TASK REQUIREMENTS: Go to the line below that contains "You are a GUI". From there to the end of the records, reproduce each line exactly, except the pictures.

*** Opening DATA IN THIS EXERCISE ***

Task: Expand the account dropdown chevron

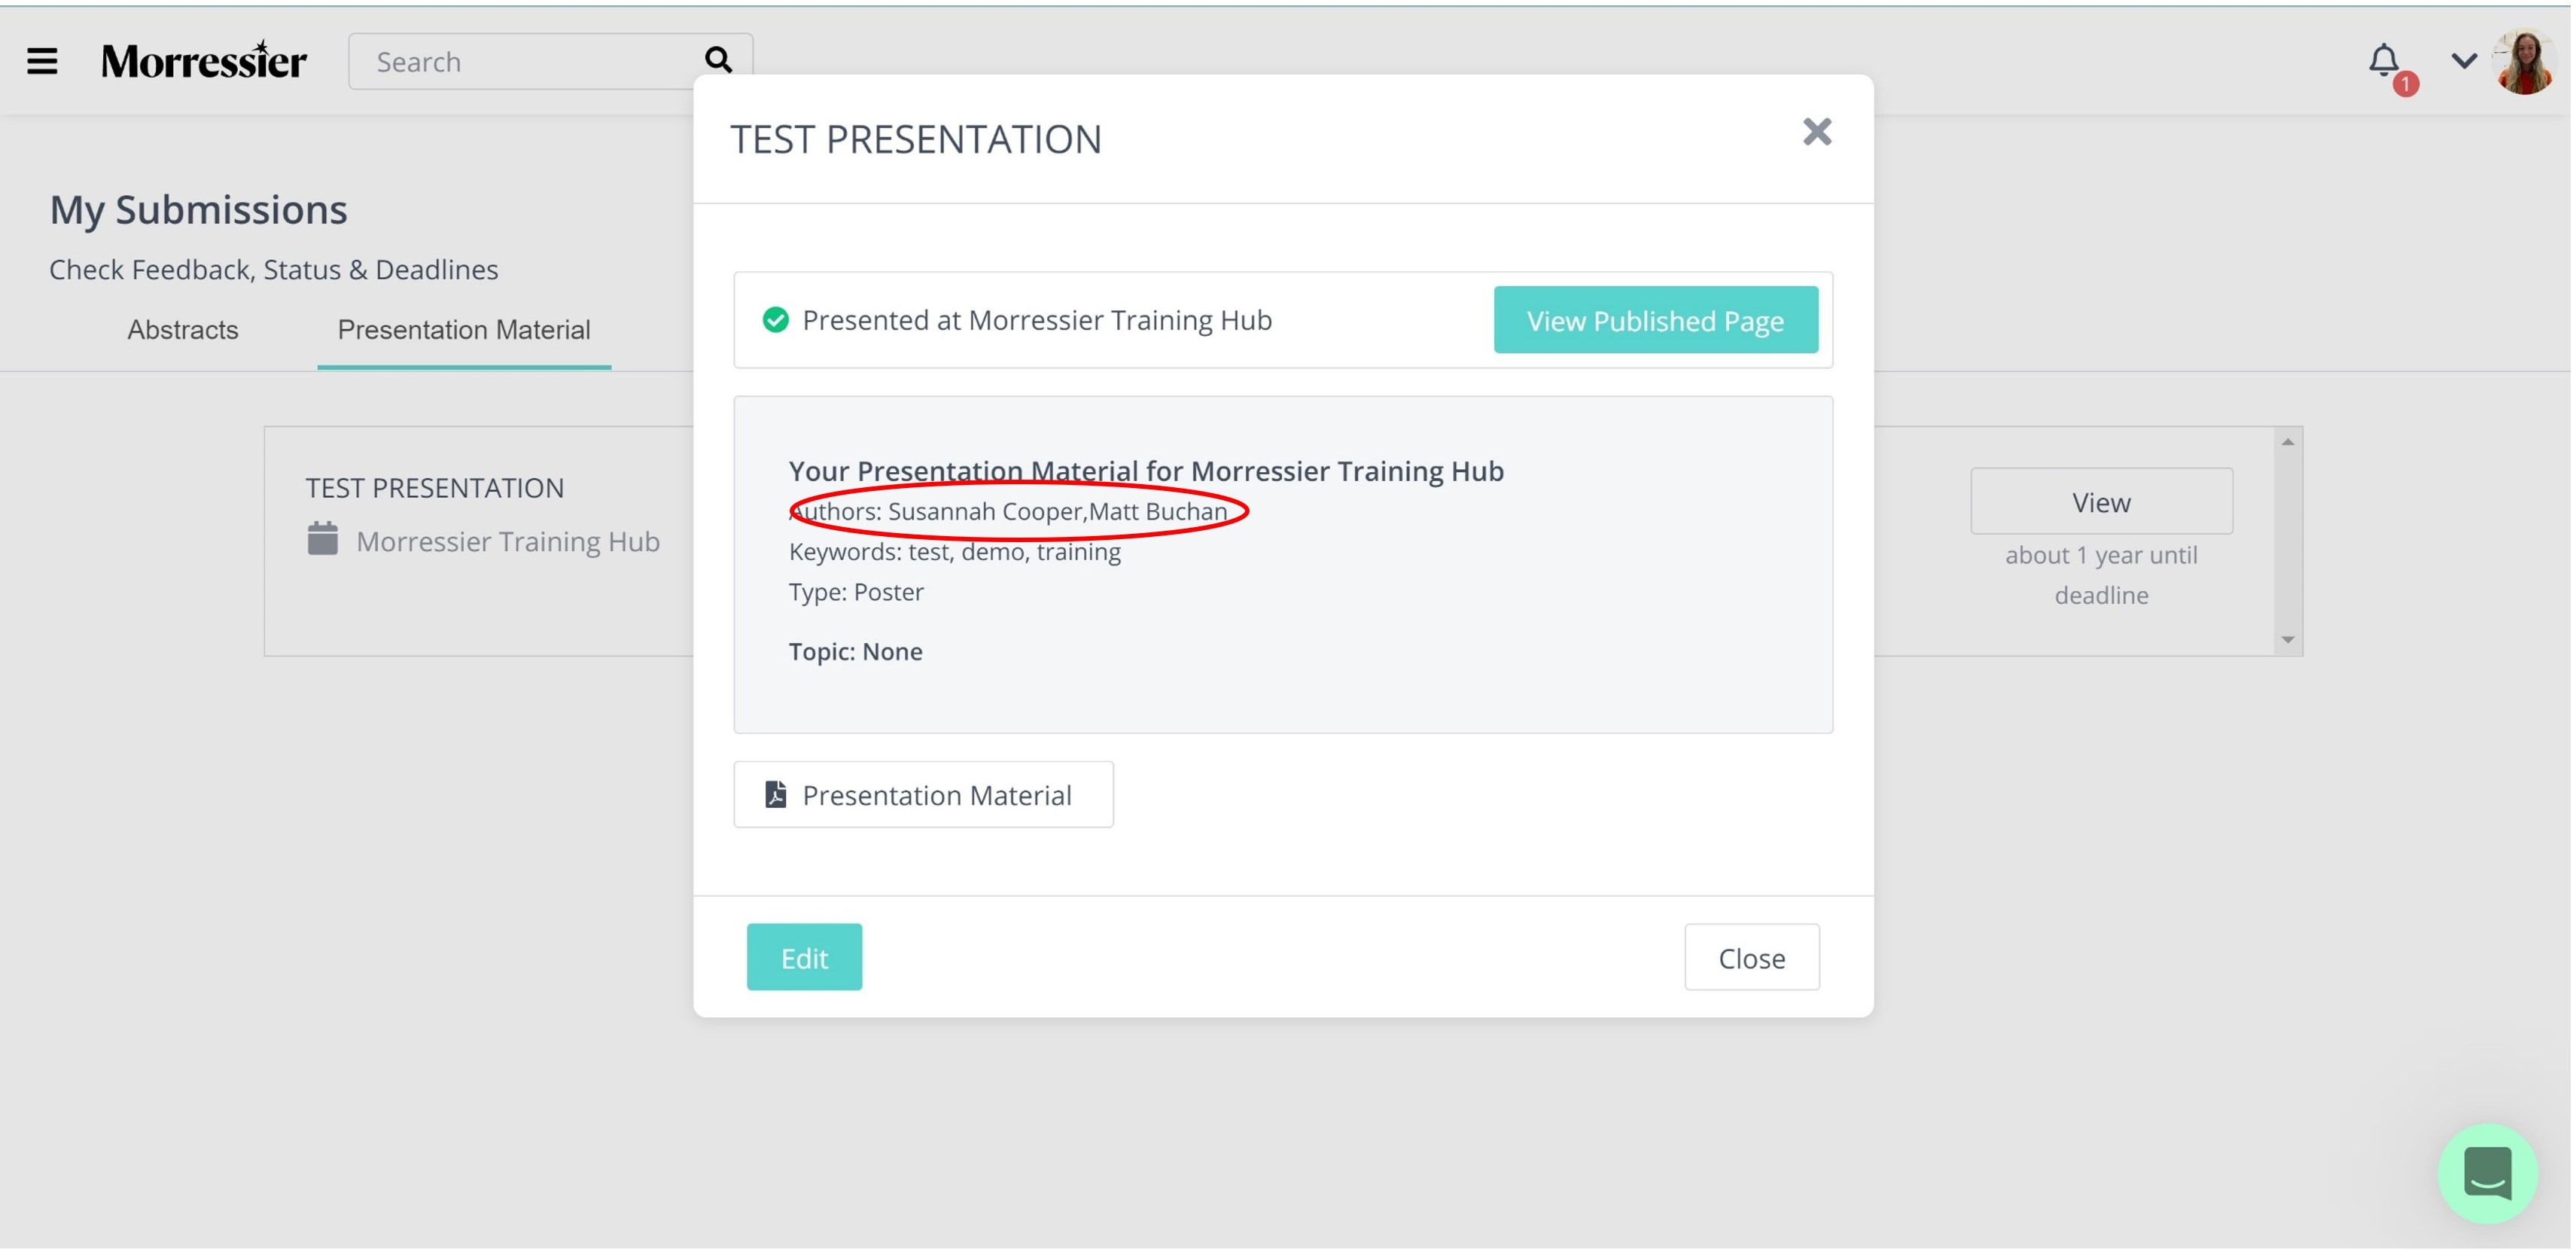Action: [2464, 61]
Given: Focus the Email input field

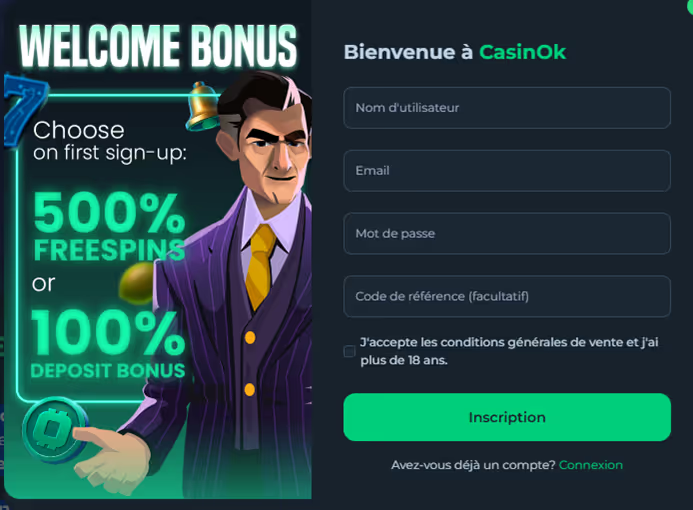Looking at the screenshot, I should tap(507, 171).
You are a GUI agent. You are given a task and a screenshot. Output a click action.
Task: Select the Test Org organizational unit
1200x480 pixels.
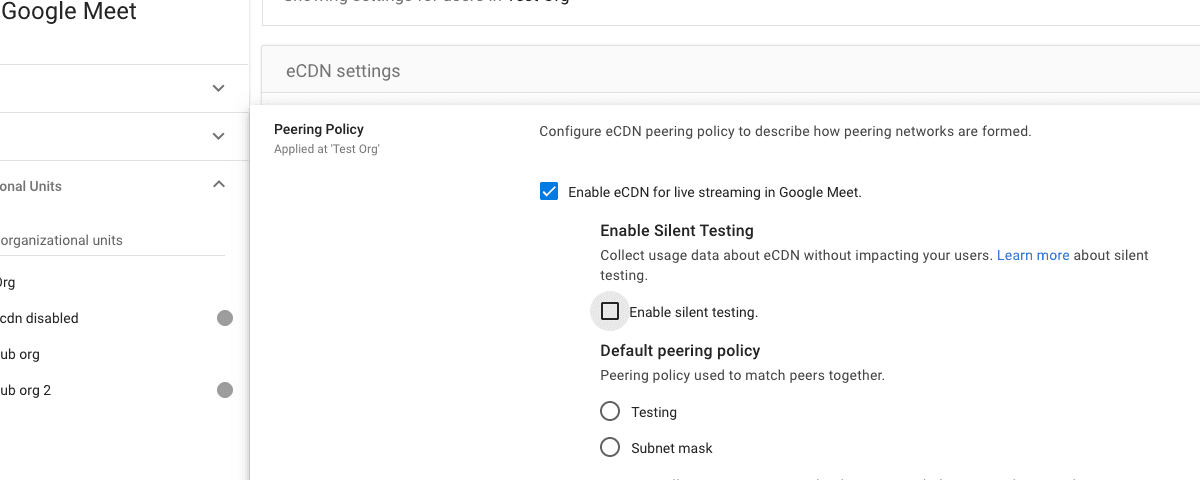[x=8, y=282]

*** Closing DATA IN THIS EXERCISE ***

OUTPUT FOR THIS TASK:
You are a GUI agent. You are given a task and a screenshot. Output a click action.
Task: Select the Test Org organizational unit
1200x480 pixels.
[x=8, y=282]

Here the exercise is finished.